Jamie Oliver explains very simply how most of the food we eat in America is nonnutritious and highly processed. His focus is on children, stating that every new generation will lose 10 years off their lives through obesity because of the bad food they eat. His mission is to raise awareness of the processed foods we eat as adults and feed our children, not only at home but in schools around the country as well as places of work. He wants to get good, local, whole foods back into our homes and schools.

Processed foods are usually made up of two products -- corn and soy beans. These crops are extremely cheap and can be grown in huge quantities in this country. Most large scale farmers in the United States produce three things -- corn, soy beans and animals that can be ground into processed meats, such as turkey (not the kind you eat at Thanksgiving) to make “turkey products” such as turkey bacon, turkey sausage, etc. The corn and soy beans can be refined to make fillers for a plethora of foods. If you look at the label of processed foods, you will find one if not both of these two ingredients in some form, such as corn syrup, corn starch, corn meal, soy protein, corn oil and hydrolyzed corn gluten, to name a few. They are added because it keeps cost down and adds a flavor of one or more of the three things that the food industry has learned we respond to -- sugar, salt and fat. We crave these things, so if they can some how get these things into the foods they sell us in a cheap way than they have succeeded. What they don’t realize or don’t care about is that it is killing us. And not only through weight gain but by using man-made products that our bodies can't metabolize properly and can lead to many unknown effects.
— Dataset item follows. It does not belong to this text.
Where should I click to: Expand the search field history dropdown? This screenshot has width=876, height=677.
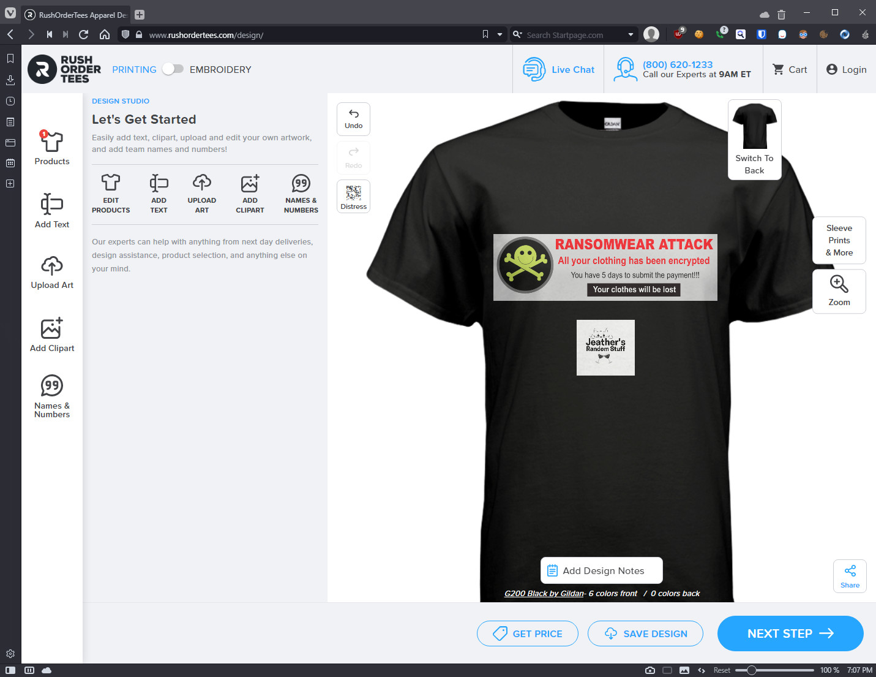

Jamie Oliver states three major things we can do. First, raise awareness about the foods we eat. Second, to get money and resources to the people who will help change the food environments from processed to whole foods. And third, start cooking at home. He states we lost our traditions of cooking real foods at home and passing down to next generations recipes and the know how of cooking. Children are a focus because they can change and stop the cycle before it continues.

I believe in Jamie Oliver’s cause. I personally look at food as a link in a long chain of fundamental change. If we can learn to understand the importance of sustainable, local foods and environments in our neighborhoods it will benefit us greatly in many ways. Jamie is creative in the way he took a passion for food and turned it into a way to change a country or countries for the better. He’s also creative in his execution. For example, he shows the kitchen he opened that took local, healthy food and distributed it to schools using local people. He put into action what he is speaking about. It takes many creative ideas and ways of thinking to be able to change conventional ways. Jamie is demonstrating this here with his food movement.